(Beginning of Passage)

Lived experience with Ableism

Lived experience with Ableism

Lived experience with Ableism

Non speakers are such a major target group for everything related to ableism that it is hard to know where to even begin. Right at the top of the list there is speech itself. For all the breadth and depth of the words we type, sometimes with excruciating effort, we will always be judged by those simple words we are not able to speak. The spectrum of ableists is vast – in this case it goes from those that outright reject our way of communication to those with good intentions that still cannot be patient to wait for us to finish a typed response to a question they asked to loved ones that otherwise accepting but secretly wish you can talk.

The next thing that springs to mind is listening. I love my stims but my feeling is that to those that are talking to me it can look like i am not paying attention. What is essential to keep us in the conversation is often held onto as proof that we are not listening. That is ableism at its core, the expectation that listening has to be a certain way. And that any form of listening that is not looking in the eye and nodding your head, leave alone not even being in the room, is not listening at all.

Finally, the world of medicine deserves multiple pages here but i will summarize briefly here. Far too many of our medical and mental health needs are buried under the name of autism. In that sense autism is the biggest umbrella of ableism – so much of what we can or cannot do is merely interpreted through this label next to our name and not by our individual abilities. It is the fight of our lifetimes.

Swarit Gopalan

About the Author

I am an 11-yr old autistic, nonspeaker that uses letterboard to spell/keyboard to type to communicate.I live with my family in Florida and go to Invictus Academy for school.

(End of Passage)
(Beginning of Data to examine)

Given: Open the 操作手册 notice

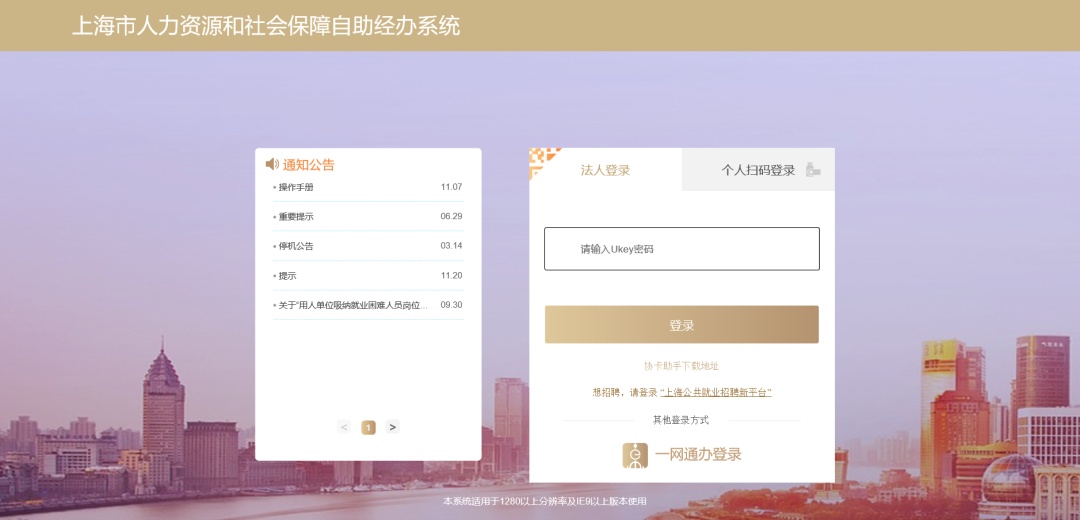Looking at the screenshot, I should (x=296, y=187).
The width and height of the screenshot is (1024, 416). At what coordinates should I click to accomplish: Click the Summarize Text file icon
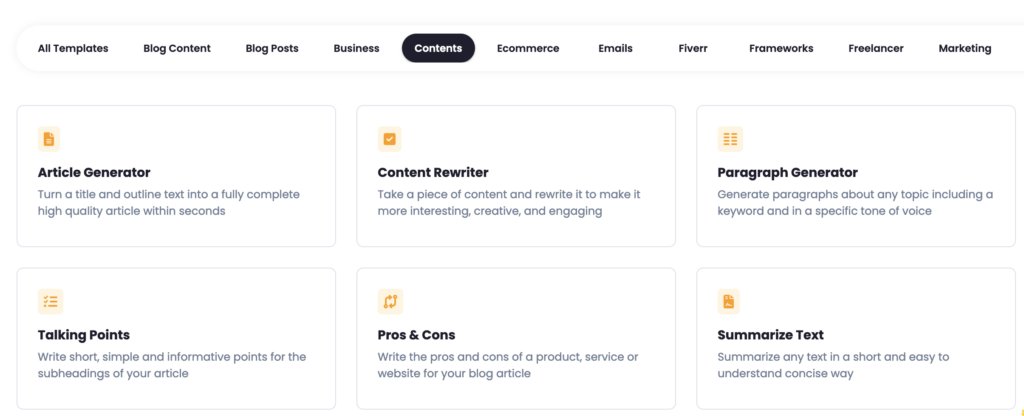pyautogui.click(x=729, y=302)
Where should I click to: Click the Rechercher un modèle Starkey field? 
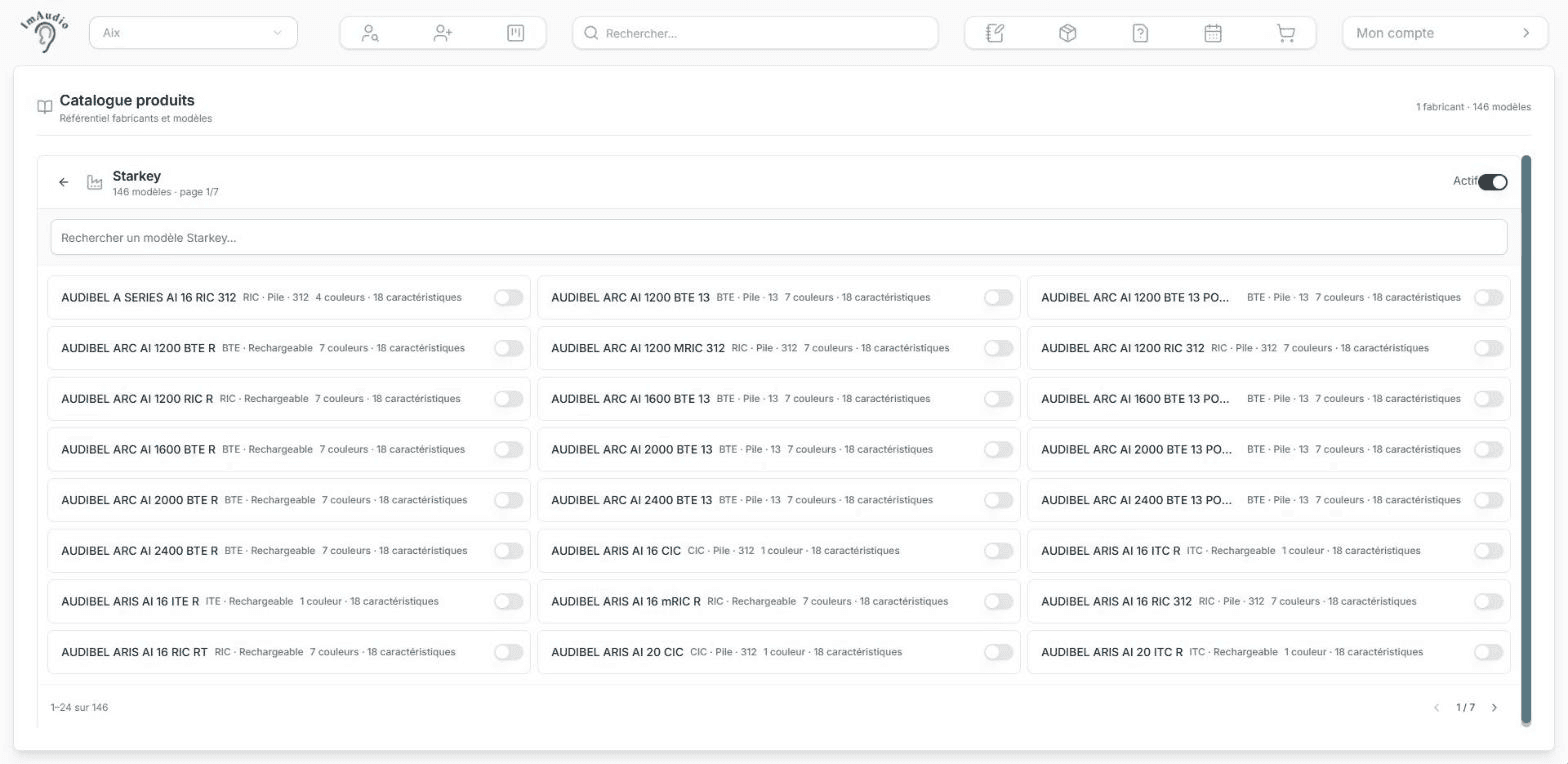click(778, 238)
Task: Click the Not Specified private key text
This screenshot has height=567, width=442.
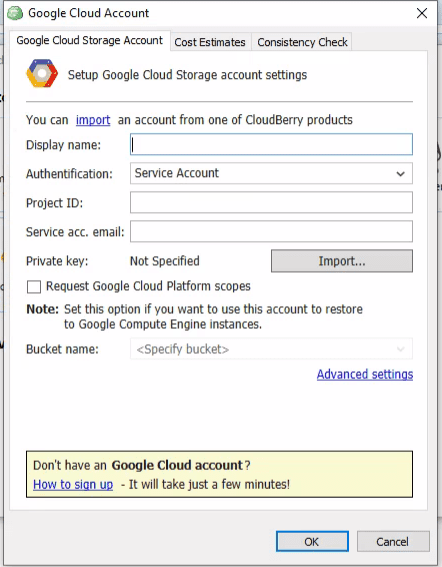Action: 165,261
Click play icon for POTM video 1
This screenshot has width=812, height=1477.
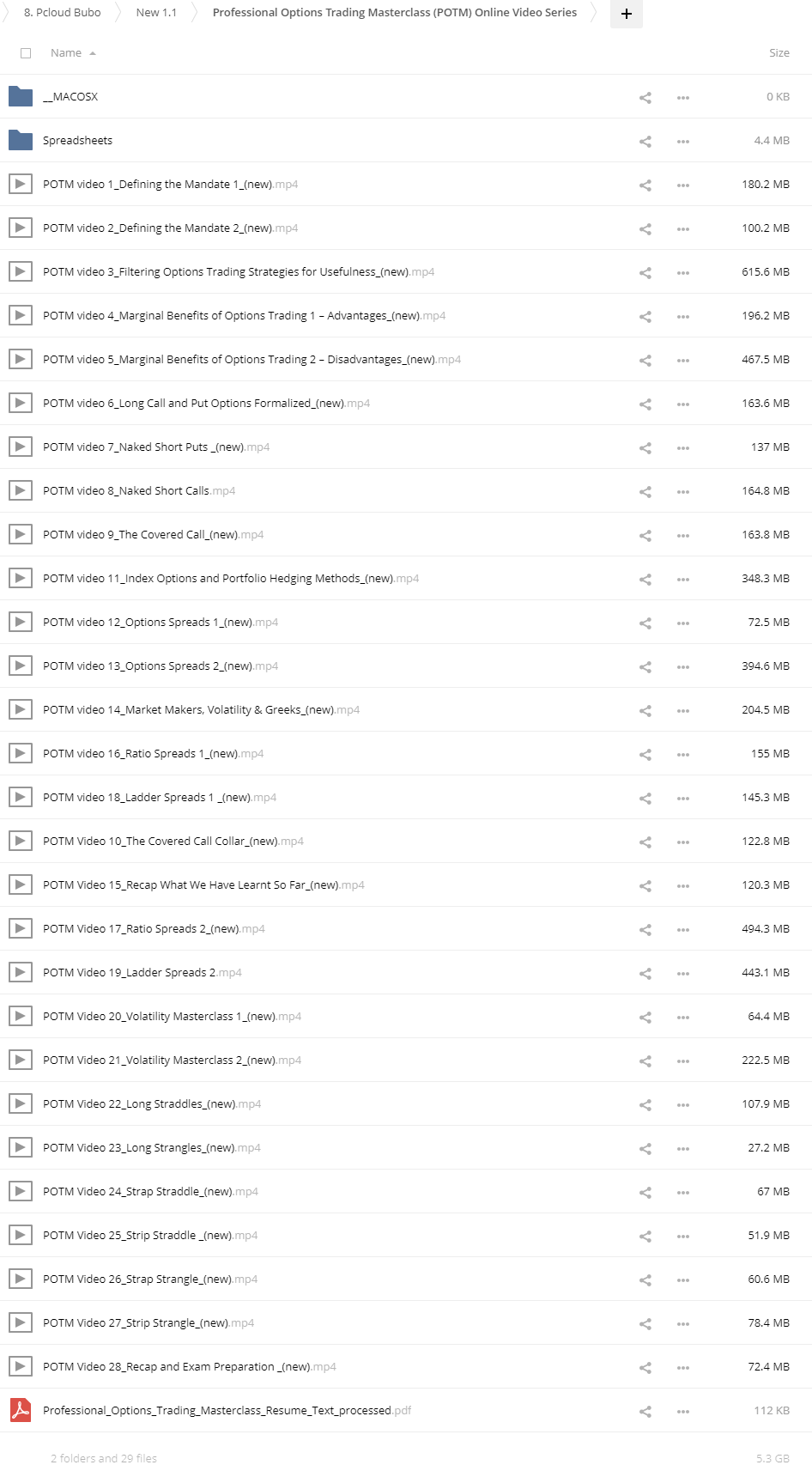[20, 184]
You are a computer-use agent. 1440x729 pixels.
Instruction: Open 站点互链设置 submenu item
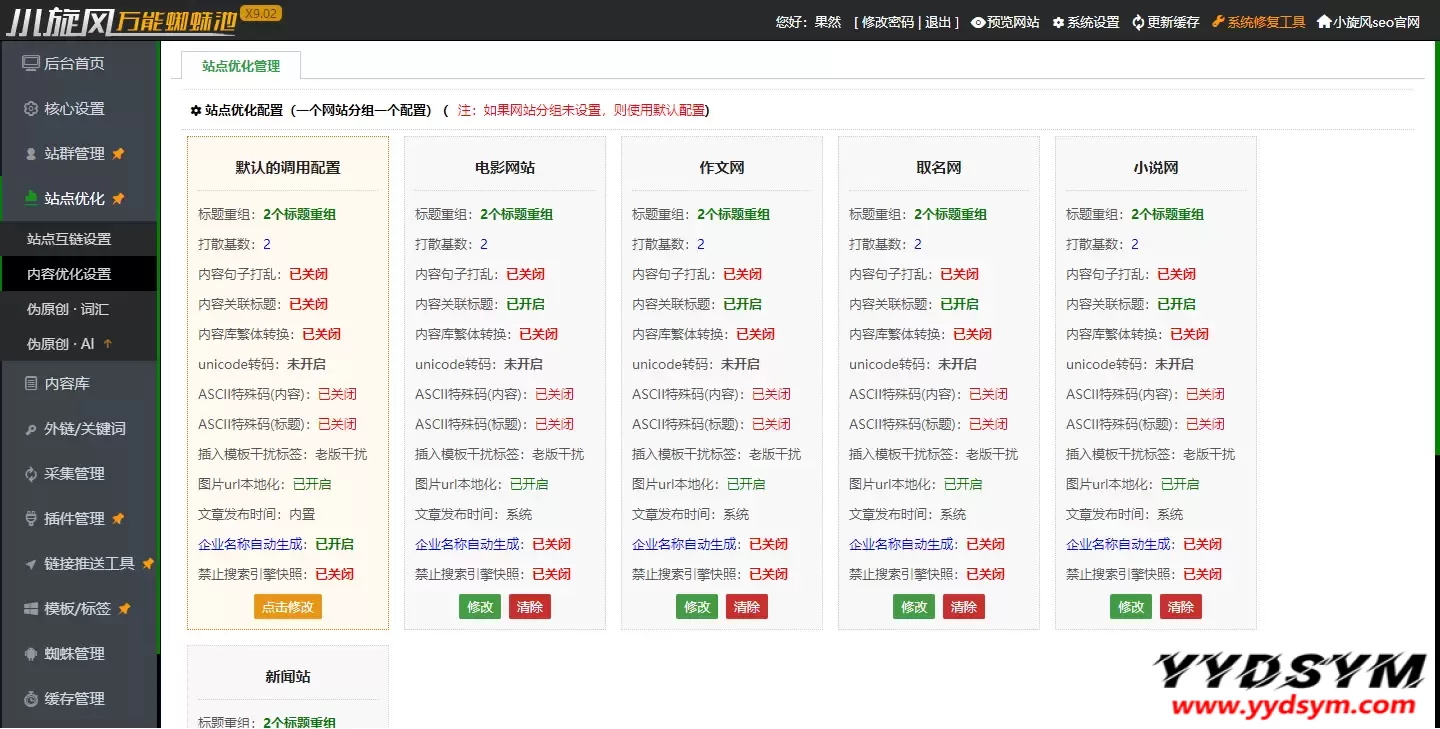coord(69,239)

(End of Data to examine)

Activity 1: Please decide whether each statement agrees with the text on ableism, answering yes or no and quoting the words of the text that settle it: (a) The author lives with family in Florida. (b) The author presents stimming as a sign of not paying attention. (c) The author discusses the world of medicine across multiple pages.
Activity 2: Set down the part of the text on ableism that begins at the words "I am an 11-yr" and stops after the words "Academy for school.".
Rely only on the text on ableism, not on the rows.

Problem solution 1:
(a) Yes: "I live with my family in Florida"
(b) No: "What is essential to keep us in the conversation is often held onto as proof that we are not listening."
(c) No: "i will summarize briefly here"

Problem solution 2:
I am an 11-yr old autistic, nonspeaker that uses letterboard to spell/keyboard to type to communicate.I live with my family in Florida and go to Invictus Academy for school.